In central Milan, Filarete’s Renaissance courtyards in the Ca’ Granda, the old city hospital that now houses the University of Milan, are the location for ten spectacular installations—micro-architectures and macro-objects—created by major international designers of the caliber of Mario Botta, Michele De Lucchi, Gwenael Nicolas, Zaha Hadid, Richard Meier, Ingo Maurer, Snøhetta, Anders Warming, Jacopo Foggini, Giulio Iacchetti, with contributions from companies actively engaged in architecture and design research projects. Mutated Panels is an installation designed by the American architect Richard Meier with the new eco-compatible products developed by Italcementi researchers. At first sight a gigantic origami, Mutated Panels is a series of walls arranged at various angles, whose geometries gradually transform the installation’s pluri-dimensionality into a single dimension: the actual material from which the walls are made—cement—expresses this plasticity. The panels, measuring approximately 2-3m x 3m, are in TX Active® cement, a self-cleaning anti-pollution photocatalytic product, previously used by Meier for the Dives in Misericordia church in Rome.

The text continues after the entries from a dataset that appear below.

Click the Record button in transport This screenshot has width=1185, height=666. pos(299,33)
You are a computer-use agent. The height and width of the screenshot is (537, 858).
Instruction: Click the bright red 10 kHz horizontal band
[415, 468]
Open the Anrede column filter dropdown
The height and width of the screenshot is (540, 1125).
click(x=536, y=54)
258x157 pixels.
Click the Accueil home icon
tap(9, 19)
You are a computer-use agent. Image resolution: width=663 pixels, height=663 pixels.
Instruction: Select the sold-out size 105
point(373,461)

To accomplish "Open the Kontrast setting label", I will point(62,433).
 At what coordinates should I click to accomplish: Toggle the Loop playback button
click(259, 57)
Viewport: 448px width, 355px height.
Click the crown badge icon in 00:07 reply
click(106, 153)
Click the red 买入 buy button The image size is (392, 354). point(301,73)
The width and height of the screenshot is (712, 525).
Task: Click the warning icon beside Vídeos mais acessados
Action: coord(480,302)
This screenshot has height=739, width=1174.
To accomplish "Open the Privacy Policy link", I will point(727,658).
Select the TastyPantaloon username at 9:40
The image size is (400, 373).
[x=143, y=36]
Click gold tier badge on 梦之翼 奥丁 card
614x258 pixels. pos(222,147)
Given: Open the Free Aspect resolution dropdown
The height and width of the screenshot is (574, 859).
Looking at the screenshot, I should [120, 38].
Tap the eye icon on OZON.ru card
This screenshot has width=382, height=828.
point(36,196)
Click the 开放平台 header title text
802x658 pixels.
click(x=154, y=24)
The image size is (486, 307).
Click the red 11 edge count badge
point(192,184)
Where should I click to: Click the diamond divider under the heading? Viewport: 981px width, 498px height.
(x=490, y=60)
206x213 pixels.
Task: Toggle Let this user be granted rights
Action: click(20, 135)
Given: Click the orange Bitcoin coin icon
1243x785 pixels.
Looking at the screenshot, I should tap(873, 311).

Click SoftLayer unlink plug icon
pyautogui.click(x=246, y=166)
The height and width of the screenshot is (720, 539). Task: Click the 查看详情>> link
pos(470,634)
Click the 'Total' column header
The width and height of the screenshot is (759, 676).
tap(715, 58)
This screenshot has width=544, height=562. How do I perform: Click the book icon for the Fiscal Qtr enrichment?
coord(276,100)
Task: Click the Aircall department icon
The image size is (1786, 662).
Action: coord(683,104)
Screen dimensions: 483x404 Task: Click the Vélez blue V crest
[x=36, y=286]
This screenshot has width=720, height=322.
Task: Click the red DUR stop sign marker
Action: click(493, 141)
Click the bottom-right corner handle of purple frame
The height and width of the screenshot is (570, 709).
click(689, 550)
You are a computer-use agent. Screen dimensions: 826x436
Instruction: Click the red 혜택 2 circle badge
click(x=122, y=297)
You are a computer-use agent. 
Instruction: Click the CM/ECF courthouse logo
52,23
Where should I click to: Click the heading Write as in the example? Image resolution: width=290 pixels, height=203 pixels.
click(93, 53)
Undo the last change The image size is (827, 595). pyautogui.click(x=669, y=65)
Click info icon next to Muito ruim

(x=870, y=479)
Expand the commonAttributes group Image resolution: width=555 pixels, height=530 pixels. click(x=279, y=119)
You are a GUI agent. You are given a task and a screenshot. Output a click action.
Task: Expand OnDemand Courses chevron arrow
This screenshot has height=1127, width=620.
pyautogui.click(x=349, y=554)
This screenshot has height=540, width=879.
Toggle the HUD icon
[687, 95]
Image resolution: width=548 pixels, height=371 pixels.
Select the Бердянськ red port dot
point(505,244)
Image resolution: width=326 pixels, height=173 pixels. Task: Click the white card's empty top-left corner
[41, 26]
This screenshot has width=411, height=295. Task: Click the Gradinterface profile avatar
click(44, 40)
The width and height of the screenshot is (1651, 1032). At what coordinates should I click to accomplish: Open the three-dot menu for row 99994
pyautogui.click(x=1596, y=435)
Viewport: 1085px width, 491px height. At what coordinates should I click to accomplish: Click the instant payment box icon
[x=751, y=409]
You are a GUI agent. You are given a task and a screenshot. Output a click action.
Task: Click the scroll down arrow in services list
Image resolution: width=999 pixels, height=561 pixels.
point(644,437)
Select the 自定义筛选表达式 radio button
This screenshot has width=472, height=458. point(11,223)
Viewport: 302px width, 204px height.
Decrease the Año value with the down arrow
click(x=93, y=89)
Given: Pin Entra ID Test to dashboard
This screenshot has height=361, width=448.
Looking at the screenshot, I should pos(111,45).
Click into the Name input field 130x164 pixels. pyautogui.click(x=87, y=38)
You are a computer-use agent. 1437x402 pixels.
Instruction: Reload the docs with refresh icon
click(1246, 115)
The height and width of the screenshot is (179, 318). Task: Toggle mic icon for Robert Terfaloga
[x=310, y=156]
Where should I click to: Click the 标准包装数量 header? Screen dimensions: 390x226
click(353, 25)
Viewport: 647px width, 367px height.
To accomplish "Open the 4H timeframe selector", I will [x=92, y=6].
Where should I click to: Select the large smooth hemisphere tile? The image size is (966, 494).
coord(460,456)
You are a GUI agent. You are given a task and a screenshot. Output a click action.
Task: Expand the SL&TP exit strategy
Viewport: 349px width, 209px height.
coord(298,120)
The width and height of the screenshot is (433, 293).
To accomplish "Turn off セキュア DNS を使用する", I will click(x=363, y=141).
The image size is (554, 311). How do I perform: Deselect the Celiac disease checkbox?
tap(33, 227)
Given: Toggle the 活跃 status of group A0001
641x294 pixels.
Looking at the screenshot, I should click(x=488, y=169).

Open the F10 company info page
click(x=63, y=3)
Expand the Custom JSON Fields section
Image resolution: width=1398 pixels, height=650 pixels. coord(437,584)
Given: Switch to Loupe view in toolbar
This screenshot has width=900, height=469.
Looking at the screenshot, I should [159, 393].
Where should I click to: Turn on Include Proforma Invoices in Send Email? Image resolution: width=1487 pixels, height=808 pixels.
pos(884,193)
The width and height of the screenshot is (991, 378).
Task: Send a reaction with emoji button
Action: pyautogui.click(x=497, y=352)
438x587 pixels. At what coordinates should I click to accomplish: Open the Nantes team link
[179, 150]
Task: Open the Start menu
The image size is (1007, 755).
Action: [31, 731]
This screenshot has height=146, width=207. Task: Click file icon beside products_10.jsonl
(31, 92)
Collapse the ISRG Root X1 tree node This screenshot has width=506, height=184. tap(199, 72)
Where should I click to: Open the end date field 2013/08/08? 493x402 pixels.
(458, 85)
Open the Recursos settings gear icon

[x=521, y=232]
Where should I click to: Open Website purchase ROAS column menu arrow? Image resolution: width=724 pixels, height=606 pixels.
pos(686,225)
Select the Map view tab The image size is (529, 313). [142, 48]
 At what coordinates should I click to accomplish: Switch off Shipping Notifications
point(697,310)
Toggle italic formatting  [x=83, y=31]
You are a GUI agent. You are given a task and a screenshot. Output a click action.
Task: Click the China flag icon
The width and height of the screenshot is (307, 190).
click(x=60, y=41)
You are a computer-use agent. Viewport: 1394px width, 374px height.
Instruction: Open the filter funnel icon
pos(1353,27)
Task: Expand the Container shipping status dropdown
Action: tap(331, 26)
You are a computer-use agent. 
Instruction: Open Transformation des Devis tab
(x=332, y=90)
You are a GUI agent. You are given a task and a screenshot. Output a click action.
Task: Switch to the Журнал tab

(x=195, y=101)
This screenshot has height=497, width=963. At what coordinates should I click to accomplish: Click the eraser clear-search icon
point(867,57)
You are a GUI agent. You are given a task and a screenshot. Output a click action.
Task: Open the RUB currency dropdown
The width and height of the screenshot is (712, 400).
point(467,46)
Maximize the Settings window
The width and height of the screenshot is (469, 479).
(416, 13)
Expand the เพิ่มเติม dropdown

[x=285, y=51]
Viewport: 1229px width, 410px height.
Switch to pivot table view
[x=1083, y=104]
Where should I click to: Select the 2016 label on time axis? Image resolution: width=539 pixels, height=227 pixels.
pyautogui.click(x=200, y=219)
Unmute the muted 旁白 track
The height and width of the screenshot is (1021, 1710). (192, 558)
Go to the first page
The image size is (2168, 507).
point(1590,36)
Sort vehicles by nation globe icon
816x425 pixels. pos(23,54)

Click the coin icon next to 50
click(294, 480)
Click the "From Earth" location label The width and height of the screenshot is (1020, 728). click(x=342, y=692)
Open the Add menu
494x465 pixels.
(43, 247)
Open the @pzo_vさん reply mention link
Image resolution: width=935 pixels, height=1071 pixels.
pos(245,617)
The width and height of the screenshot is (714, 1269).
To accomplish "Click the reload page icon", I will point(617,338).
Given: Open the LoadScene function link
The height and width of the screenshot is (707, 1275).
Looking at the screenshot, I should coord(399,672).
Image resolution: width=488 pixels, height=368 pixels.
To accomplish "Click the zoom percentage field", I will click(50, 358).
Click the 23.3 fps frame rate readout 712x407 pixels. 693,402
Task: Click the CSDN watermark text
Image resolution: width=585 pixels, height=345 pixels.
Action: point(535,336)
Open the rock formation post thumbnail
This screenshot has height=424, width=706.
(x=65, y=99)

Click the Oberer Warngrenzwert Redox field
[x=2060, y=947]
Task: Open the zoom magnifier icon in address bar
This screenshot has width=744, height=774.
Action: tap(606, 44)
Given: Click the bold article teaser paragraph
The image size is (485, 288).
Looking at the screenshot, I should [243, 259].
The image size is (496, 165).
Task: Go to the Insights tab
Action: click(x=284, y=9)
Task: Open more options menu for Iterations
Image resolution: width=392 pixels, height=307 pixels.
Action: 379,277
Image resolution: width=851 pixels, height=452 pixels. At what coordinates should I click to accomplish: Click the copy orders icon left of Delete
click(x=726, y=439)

The exceptional quality of the material is combined with the technology of the Styl-Comp company, which used fiberglass formwork to produce concrete objects with a flawlessly smooth finish. Placed on a raised plinth in a sequence from flat to torqued to flat, the TX Active® panels form a ten-meter long structure. Behind them is a series of walls in i.light® “transparent” cement mounted on a steel frame. The visitor can move down the corridor next to the installation and observe the Mutated Panels sequence through the transparent cement panels, whose visual impact is heightened by the presence overhead of an opaque roof. The space-time, volumetric and planar perceptions of the work change, depending on the observer’s position. Initially, the installation is perceived as an inert square block of white cement, then as a volume consisting of the square and a transparent cement wall, then as a distorted sequence of edges of panels arranged behind the square, and finally as a linear space enlivened by the interaction of the panels, which interplay with natural light on one side and with the delicate transparent wall on the other.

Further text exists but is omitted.